The specific target of BTB06584 is the mitochondrial F₁Fₒ-ATPase, and its inhibitory activity is dependent on the mitochondrial ATPase inhibitory factor 1 (IF1). For purified human mitochondrial F₁Fₒ-ATPase in the presence of IF1, the IC₅₀ for inhibiting ATP hydrolysis activity is 1.2 μM; in HeLa cells, the EC₅₀ for inhibiting mitochondrial F₁Fₒ-ATPase activity and reducing cellular ATP levels is 0.8 μM. In the absence of IF1, the IC₅₀ for purified F₁Fₒ-ATPase exceeds 50 μM, demonstrating IF1-dependent selectivity [1]

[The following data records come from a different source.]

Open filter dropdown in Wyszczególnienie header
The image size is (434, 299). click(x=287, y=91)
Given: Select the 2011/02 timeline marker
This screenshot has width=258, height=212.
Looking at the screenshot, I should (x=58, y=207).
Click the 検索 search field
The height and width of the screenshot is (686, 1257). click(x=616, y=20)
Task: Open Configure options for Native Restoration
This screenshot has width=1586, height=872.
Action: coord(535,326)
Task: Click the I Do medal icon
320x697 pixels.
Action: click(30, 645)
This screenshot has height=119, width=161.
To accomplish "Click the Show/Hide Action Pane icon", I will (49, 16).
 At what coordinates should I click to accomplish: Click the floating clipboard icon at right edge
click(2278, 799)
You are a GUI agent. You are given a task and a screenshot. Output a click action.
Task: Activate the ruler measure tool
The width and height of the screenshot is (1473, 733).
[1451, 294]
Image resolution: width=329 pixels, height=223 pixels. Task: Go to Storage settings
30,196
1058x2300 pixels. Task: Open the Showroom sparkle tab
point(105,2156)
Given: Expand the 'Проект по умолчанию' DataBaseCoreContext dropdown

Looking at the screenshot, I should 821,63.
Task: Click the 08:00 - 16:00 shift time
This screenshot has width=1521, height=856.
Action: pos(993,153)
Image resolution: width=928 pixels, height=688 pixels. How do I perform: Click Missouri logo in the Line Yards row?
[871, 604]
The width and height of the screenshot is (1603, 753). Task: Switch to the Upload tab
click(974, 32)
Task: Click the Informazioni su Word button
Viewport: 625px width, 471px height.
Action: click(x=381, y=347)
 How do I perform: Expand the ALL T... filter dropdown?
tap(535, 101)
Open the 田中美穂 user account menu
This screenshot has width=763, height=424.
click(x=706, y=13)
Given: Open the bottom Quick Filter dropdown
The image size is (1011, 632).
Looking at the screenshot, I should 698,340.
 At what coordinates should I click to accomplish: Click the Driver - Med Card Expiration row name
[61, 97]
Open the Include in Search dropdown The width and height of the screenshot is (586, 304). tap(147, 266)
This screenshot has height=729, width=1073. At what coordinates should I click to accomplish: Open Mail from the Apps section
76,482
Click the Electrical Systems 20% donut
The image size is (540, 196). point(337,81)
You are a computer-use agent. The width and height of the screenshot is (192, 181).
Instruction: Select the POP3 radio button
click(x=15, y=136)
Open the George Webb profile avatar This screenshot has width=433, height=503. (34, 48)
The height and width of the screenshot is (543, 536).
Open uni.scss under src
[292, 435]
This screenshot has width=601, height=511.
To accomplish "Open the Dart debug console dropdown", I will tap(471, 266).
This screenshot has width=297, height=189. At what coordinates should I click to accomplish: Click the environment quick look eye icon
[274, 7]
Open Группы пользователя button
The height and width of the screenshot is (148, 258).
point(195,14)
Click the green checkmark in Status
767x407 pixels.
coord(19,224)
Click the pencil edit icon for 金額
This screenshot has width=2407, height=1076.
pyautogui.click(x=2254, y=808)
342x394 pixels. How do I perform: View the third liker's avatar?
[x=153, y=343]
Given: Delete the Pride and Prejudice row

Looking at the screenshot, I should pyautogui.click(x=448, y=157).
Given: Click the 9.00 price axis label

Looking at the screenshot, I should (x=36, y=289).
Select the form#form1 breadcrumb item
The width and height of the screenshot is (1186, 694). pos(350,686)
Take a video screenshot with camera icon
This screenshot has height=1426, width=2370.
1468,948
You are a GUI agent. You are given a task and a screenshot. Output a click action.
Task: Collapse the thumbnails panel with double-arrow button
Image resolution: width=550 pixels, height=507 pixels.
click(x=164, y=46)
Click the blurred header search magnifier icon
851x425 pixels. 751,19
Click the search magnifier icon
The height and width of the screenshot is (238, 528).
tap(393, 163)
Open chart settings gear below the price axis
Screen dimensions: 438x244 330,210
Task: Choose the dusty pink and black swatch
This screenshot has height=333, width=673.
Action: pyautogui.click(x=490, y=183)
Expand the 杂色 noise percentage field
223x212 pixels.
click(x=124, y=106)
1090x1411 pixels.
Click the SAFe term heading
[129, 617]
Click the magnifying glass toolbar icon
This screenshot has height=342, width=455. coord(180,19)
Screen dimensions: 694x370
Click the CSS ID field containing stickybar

BTB06584 (100 μM) has no effect on O2 consumption or the mitochondrial membrane potential (ΔΨm) but suppresses F1Fo-ATPase activity in HL-1 cells. Before an ischemia phase, HL-1 cells are protected from ischemic cell death by BTB06584 (100 μM) pretreatment. After suppression of respiration, there is a decrease in ATP consumption and ischemia cell death[1]. Overexpressing IF1 increases BTB06584 efficiency, but protein silencing decreases it[1].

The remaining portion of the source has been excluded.